Our eyes met. Hers were green, and for a moment I caught my reflection in them. A mystical energy was unleashed. You could feel it in the air, dancing with excitement around the room.

That weekend I saw her again. She stood alone at the side of the pitch. I mouthed ‘hello’ and she mouthed one back. I felt my heart flutter. I couldn’t take my eyes off her and kept glancing over, just to see if she was looking at me.



She volunteered to help at the club outing. She was always offering to lend a hand. I didn’t refuse her kindness; it meant I would see her again. We took the children to a theme park. I spent the whole day near her, studying the way she wound her chocolate hair around her fingers and how she habitually bit into her bottom lip when she thought nobody was watching.

It was late when the children bustled back onto the coach. Our hands collided as we sorted through the jumble of bags and cagoules, squeezing them into the racks above the seats. It felt like it was just me and her. I felt guilty, before anything had even begun.

Then one afternoon Sam mistimed a tackle, breaking his ankle. My heart plummeted like a bucket falling into the bottom of an empty well.
She kept in touch. Regular progress reports about Sam. Sometimes, a few stolen moments of her life were captured in words and shared with me.
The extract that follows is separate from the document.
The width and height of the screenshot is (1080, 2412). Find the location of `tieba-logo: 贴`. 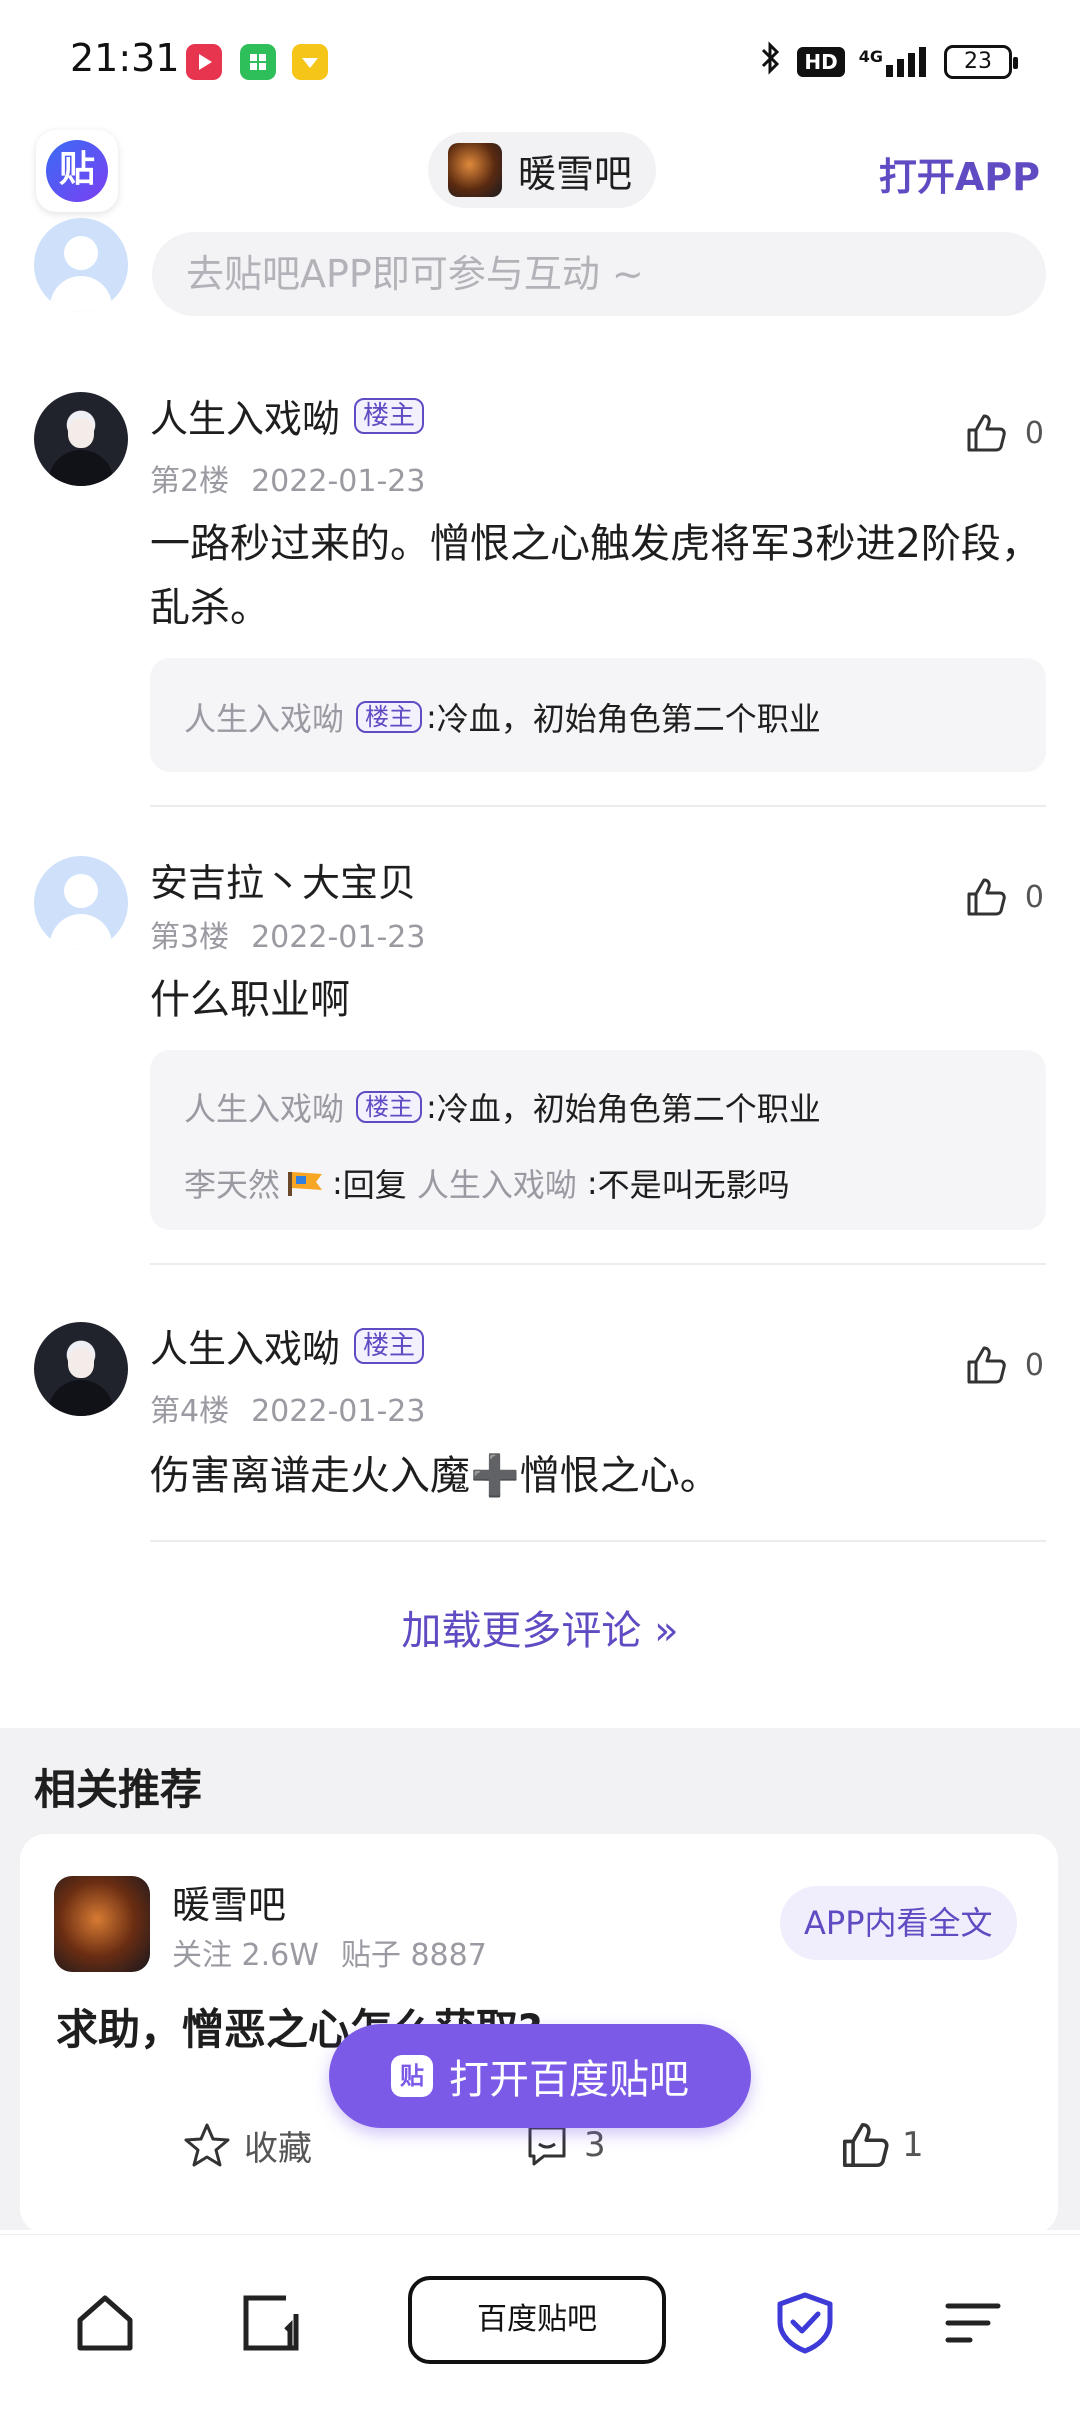

tieba-logo: 贴 is located at coordinates (77, 171).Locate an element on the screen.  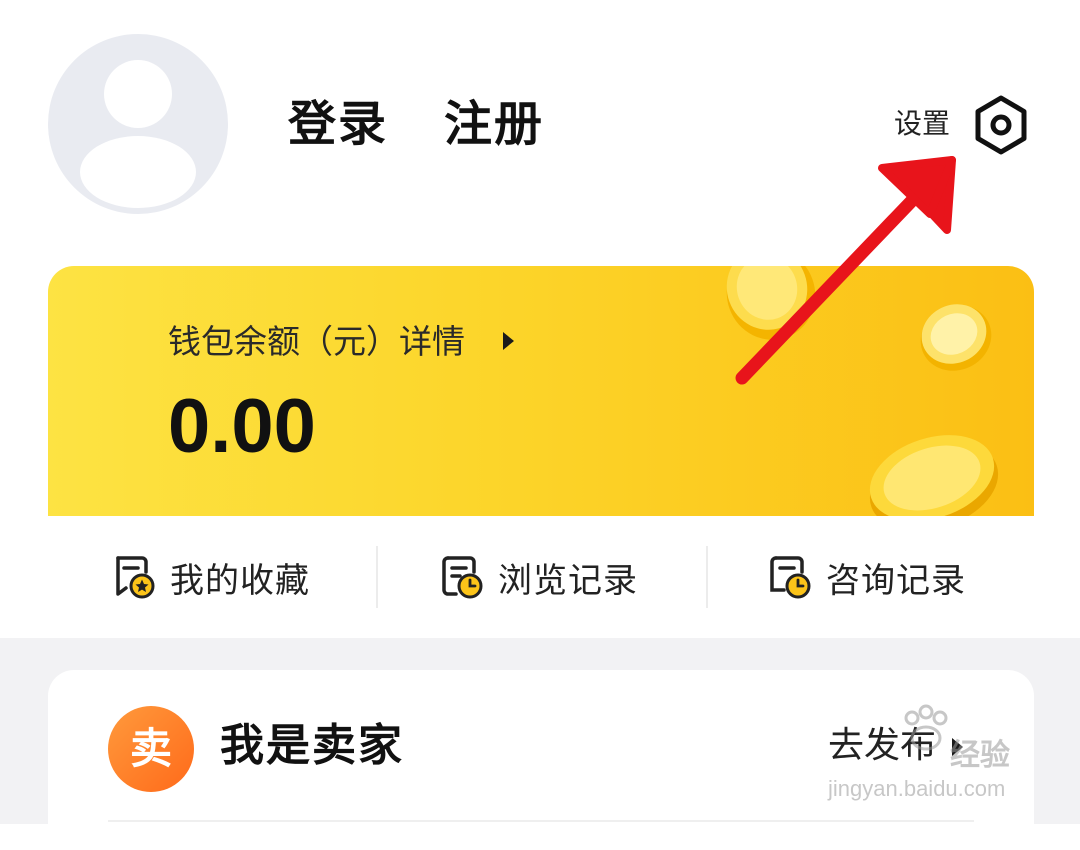
browse-history-label: 浏览记录 is located at coordinates (568, 580).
Occasionally, she signed her name followed by a kiss. Seeing that ‘x’ removed all doubt.

Sam’s ankle healed and she appeared in my life once more, every Wednesday evening and on Sunday’s. As we chatted and joked I brazenly touched her arm. She neither flinched nor retreated. I felt that her heart skipped with a secret pleasure. And once, as she brushed lint off my lapel, she looked at me, and I saw the sweetest sadness in her eyes.
In the back of my mind I wondered what it would be like to kiss her.



For a time her husband brought Sam to football. I didn’t see her in the café, or the library. Sometimes I would drive past her house, just to see if her car was there, hoping to catch a glimpse of her. Those days felt long and empty.
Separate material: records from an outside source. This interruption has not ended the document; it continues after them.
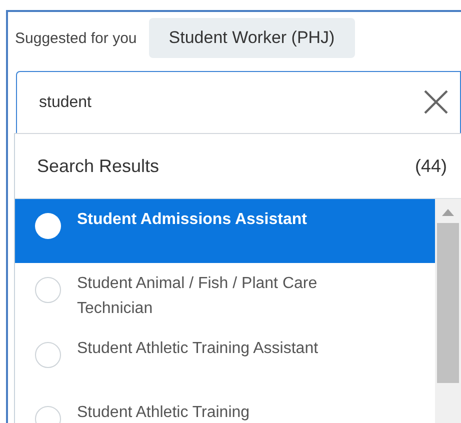  I want to click on results-title: Search Results, so click(98, 166).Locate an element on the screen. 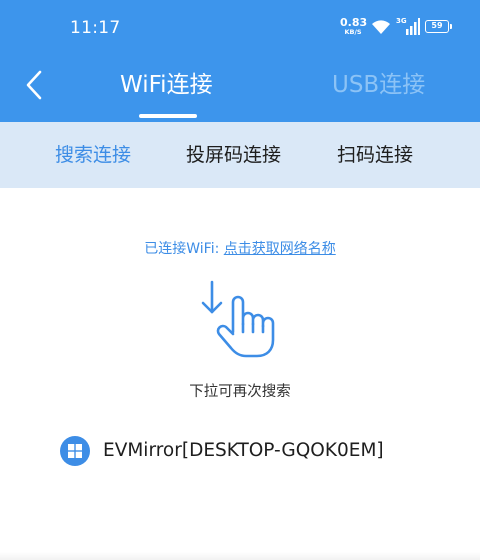 This screenshot has width=480, height=560. connection-method-tabs: 搜索连接 投屏码连接 扫码连接 is located at coordinates (240, 155). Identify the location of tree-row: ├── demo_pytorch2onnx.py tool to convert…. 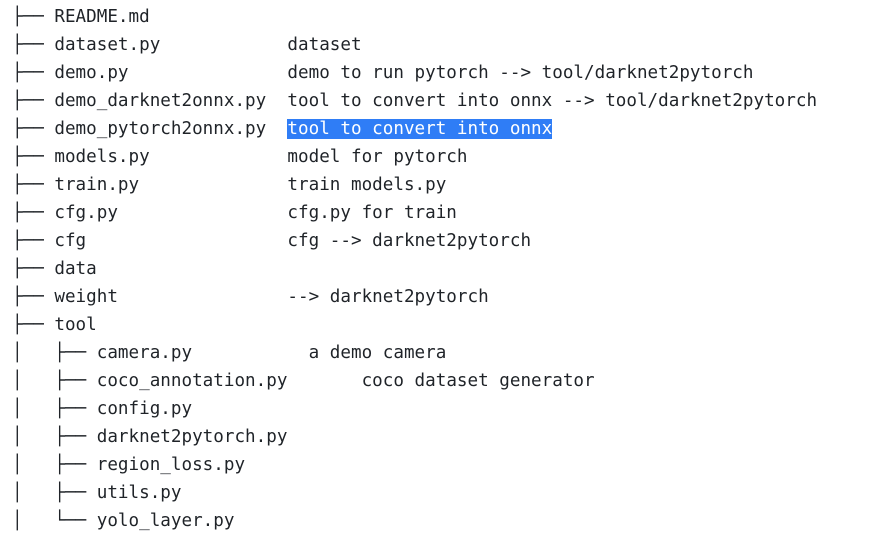
(414, 129).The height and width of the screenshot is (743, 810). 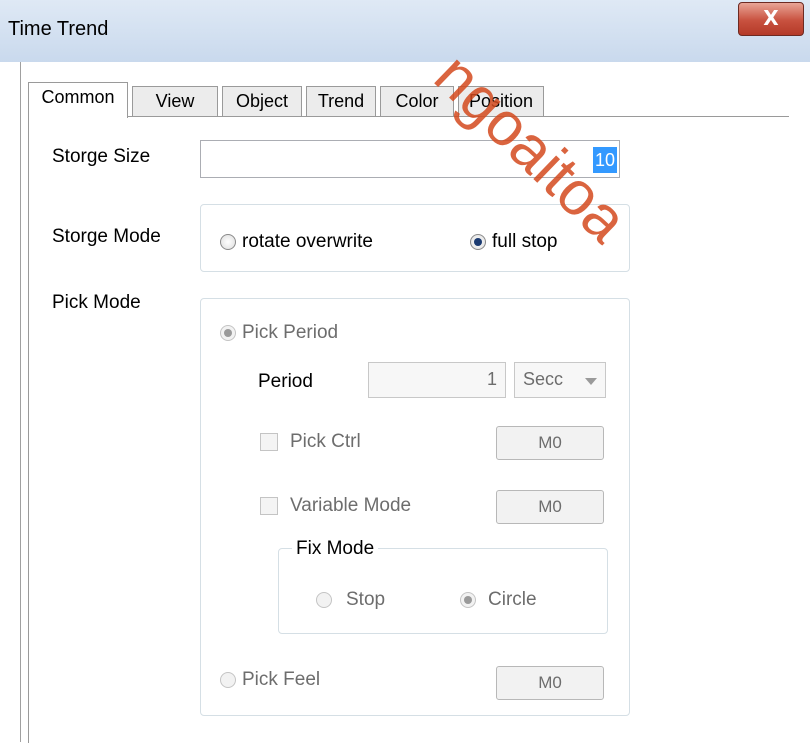 I want to click on rotate-overwrite-radio, so click(x=228, y=242).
Then one cold October evening, she appeared in a flurry of cobwebs and black and orange streamers; she was holding a tray of sticky, red toffee apples.

‘I’ll just get rid of these and I’ll help you,’ she said.

My heart skipped a beat.
We decorated the clubhouse in cobwebs and paper chains. Others arrived with food and then departed into the bar upstairs.

As the children partied I watched her from across the room. Her hair was darker and she wound it round her fingers the same way she always had. As she danced by me she took my hand, trying to persuade me to join in the hokey-cokey. I resisted, I didn’t want to share her with anyone. I wanted to dance with her all by myself.

Afterwards, as we tidied the party away she turned towards me and handed me a parcel. A small one, wrapped neatly in a feminine way.
As she placed it in my hand our fingers touched and lingered. My gaze fixed upon her sugary petal painted lips and I leant in towards her. For a moment I felt her warm breath on mine.

In the back of my mind I wondered; what if… this wasn’t what she wanted at all?